[Task details]: Your answer should be the full data, transcribed exactly, with no pictures in it.
┄┄┄┄┄┄
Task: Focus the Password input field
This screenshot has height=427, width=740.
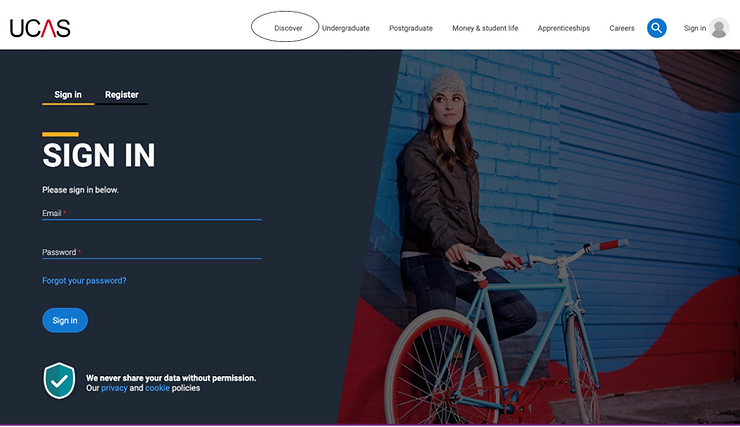Action: pyautogui.click(x=152, y=253)
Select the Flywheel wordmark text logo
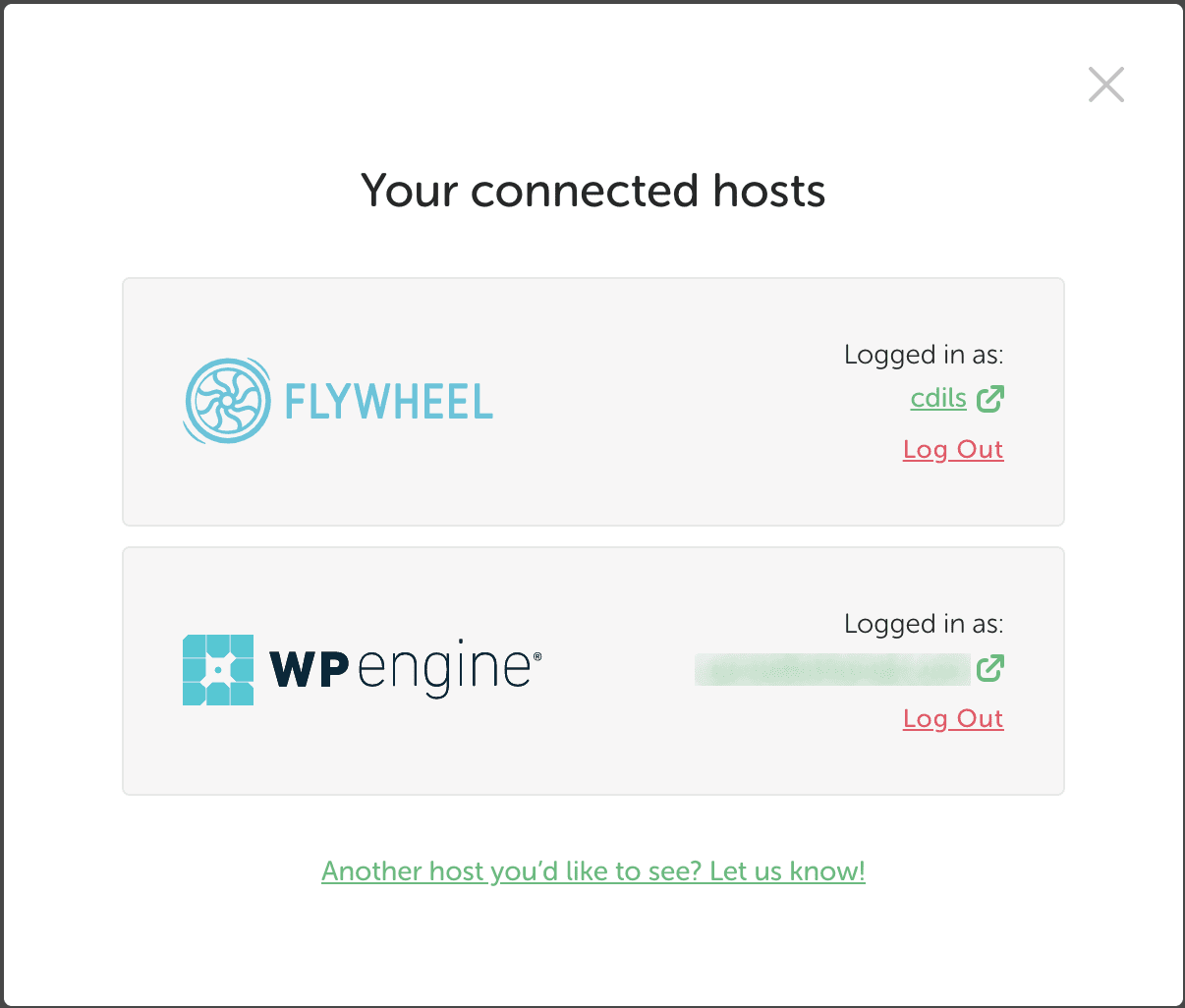 388,401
┄┄┄┄┄┄
[Written solution]:
Task: Focus the Password input field
This screenshot has height=427, width=740.
Action: pyautogui.click(x=152, y=253)
Select the Flywheel wordmark text logo
 388,401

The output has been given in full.